Nulle part ailleurs qu’au Tourist Trophy, le transfert de responsabilité au pilote de participer à la course n’est plus engageant, même si dès qu’il pleut, la direction de course n’hésite pas à annuler les épreuves en cas de route piégeuse. A Assen, la décision de prendre la piste laissée à la discrétion des pilotes semble signifier qu’il leur faut accepter les risques inhérents à leur pratique… Il n’est cependant pas certain que ce transfert de responsabilité aille dans le sens de la sécurité, car même si un large bac à graviers est plus rassurant en cas de chute qu’un arbre ou un mur sur la trajectoire, le championnat du monde de vitesse compte son lot de blessures sérieuses. A la mi-saison, le bilan médical est lourd comme souvent en Grands Prix, et le phénomène d’aquaplanning dont se sont plaint les pilotes est bien réel. Il suffit pour s’en convaincre de revoir le spectaculaire accident qui a coûté une clavicule à Jorge Lorenzo en 2013. A Assen, Arón Canet a jeté l’éponge en Moto2, victime de saignements de nez trop importants à cause d’une veine endommagée, et Pol Espargaró a préféré soigner ses côtés brisées que de souffrir au guidon, une décision à rapprocher de celle de son coéquipier Marc Márquez, forfait pour se remettre de ses multiples blessures.

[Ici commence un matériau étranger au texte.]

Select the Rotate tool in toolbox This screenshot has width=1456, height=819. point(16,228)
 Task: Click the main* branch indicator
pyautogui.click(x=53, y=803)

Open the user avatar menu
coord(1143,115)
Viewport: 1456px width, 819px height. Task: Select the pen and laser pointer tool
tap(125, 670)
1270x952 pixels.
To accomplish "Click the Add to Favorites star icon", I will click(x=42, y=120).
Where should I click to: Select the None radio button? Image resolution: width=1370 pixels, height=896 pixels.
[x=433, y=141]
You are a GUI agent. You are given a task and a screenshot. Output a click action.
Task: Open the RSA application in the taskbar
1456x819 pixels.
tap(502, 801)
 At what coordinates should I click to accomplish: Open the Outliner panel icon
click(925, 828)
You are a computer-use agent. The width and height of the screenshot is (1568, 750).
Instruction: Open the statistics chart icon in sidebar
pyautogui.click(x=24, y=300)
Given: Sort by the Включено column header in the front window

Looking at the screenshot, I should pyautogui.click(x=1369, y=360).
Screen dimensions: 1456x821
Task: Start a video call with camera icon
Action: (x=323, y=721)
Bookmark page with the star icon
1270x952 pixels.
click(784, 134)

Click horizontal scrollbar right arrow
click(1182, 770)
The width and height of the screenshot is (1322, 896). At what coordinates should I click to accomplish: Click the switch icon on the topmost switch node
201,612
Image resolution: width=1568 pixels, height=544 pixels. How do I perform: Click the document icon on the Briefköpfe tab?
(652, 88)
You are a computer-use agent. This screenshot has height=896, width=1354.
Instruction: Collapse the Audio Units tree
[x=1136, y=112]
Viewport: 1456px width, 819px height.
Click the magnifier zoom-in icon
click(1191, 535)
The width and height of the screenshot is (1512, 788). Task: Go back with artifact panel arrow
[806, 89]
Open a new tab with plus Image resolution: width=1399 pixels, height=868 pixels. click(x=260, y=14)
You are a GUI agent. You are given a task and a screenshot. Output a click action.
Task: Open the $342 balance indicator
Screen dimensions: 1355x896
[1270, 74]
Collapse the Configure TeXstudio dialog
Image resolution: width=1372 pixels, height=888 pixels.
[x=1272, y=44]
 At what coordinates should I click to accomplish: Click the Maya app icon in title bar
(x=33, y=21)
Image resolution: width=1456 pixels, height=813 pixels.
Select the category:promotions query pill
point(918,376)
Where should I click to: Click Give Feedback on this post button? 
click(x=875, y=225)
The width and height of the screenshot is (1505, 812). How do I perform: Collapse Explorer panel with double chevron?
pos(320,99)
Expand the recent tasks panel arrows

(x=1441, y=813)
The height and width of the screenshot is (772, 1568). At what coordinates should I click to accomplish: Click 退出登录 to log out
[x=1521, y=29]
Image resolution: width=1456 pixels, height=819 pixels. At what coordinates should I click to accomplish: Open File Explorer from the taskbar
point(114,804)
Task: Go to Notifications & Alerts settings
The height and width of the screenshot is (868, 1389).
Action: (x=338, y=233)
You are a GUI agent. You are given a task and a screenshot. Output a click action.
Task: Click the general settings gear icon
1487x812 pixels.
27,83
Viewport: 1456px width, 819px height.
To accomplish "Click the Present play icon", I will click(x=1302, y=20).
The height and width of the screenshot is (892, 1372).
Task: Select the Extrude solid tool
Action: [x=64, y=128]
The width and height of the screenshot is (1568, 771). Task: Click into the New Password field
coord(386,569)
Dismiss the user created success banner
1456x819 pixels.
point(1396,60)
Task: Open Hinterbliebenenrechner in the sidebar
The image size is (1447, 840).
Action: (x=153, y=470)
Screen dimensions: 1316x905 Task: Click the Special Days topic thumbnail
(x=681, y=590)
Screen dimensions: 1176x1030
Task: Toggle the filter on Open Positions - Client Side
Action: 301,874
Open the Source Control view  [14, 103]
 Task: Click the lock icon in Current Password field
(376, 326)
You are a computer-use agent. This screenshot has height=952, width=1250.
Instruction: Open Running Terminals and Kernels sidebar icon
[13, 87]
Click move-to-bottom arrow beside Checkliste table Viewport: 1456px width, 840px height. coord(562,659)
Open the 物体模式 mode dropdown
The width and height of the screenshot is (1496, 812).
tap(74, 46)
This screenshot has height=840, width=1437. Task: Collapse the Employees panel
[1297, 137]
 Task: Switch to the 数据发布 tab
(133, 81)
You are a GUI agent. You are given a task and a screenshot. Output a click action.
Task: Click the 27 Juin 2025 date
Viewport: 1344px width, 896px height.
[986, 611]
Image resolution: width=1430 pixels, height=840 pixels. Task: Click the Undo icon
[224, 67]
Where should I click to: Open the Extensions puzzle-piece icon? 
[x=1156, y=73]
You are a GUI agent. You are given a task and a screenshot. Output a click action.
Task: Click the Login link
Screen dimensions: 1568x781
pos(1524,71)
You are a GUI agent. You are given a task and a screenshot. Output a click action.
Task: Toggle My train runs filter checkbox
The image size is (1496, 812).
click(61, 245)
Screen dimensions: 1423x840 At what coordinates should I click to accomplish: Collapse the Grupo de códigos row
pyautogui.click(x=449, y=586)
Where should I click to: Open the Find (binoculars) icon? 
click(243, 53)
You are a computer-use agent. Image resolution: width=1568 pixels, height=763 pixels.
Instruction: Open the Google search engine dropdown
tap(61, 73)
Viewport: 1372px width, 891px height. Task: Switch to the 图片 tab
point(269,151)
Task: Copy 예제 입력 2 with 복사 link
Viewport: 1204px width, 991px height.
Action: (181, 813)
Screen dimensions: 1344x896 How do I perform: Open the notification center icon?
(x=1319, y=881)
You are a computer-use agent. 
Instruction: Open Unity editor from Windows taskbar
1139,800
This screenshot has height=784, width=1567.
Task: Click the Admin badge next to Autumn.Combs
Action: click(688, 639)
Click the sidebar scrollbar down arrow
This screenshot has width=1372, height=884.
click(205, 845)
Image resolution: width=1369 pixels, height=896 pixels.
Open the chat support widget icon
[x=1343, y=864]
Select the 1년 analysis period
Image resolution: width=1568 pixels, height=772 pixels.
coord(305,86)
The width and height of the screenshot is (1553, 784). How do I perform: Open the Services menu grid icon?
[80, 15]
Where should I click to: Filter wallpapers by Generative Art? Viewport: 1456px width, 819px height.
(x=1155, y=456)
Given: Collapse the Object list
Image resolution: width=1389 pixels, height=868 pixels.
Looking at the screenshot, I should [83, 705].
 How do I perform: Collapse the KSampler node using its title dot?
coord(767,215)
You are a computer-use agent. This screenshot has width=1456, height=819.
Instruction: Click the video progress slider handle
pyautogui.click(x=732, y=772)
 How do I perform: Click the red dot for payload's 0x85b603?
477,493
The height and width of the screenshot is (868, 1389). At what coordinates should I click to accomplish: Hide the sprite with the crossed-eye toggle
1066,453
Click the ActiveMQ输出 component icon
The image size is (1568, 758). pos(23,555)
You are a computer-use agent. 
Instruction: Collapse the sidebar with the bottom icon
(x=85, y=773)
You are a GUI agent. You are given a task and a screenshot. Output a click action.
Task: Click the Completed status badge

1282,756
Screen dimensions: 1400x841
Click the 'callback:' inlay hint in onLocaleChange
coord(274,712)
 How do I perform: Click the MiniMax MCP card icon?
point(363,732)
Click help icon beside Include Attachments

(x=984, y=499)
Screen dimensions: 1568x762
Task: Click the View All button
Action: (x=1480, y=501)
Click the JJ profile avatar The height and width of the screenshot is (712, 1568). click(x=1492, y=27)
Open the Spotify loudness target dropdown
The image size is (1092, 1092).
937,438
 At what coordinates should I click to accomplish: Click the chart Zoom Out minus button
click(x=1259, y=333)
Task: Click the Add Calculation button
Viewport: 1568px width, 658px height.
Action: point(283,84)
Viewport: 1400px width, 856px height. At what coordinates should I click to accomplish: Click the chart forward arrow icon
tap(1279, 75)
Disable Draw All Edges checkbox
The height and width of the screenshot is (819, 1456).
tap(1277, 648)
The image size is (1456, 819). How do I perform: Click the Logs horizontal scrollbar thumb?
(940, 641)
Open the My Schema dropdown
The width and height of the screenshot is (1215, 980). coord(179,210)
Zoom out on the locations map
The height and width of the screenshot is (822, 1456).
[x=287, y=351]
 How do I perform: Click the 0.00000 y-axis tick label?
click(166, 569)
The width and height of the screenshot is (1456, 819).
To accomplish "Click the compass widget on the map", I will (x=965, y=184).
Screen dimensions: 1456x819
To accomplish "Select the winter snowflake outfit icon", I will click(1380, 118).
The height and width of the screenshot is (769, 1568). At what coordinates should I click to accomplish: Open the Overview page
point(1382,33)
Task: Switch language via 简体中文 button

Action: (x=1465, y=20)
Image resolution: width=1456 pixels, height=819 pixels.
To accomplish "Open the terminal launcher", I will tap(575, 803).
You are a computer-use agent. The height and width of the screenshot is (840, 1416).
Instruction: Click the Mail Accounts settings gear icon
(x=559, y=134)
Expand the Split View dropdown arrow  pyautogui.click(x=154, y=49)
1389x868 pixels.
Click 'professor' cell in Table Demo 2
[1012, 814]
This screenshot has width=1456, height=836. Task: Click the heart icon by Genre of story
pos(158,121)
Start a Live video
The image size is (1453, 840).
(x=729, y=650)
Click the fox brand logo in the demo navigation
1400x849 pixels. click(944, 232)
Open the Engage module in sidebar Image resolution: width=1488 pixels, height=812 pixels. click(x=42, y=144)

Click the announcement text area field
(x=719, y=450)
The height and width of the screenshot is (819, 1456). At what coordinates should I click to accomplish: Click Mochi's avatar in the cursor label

On notera que pour conclure de manière plus légère ce billet établissant un parallèle entre Tourist Trophy et MotoGP que la Covid a emporté avec lui la catégorie TT Zero, compétition réservée aux motos électriques initiée sur l’Ile de de Man, et ce bien avant que les Grands Prix ne mettent en place la catégorie MotoE garnie de machines propulsées par des batteries au Lithium. Malgré la volonté des organisateurs de l’ancestral TT de permettre aux technologies dites d’avenir de concourir, et en dépit des performances affichées par les machines sifflantes qui bouclaient le tour de l’Île plus vite que les side-cars (et plus vite qu’Agostini dans les années 70…), l’île des chats sans queue n’était pas encore prête pour le monde moderne. Ce bout de terre, qui a accueilli le premier parlement de l’histoire de l’humanité et qui résiste à la pression fiscale internationale autant qu’à la tutelle anglaise, entend continuer à faire courir des pilotes entre arbres et maisons à des vitesses déraisonnables. Peut-être précisément parce que ce n’est pas raisonnable.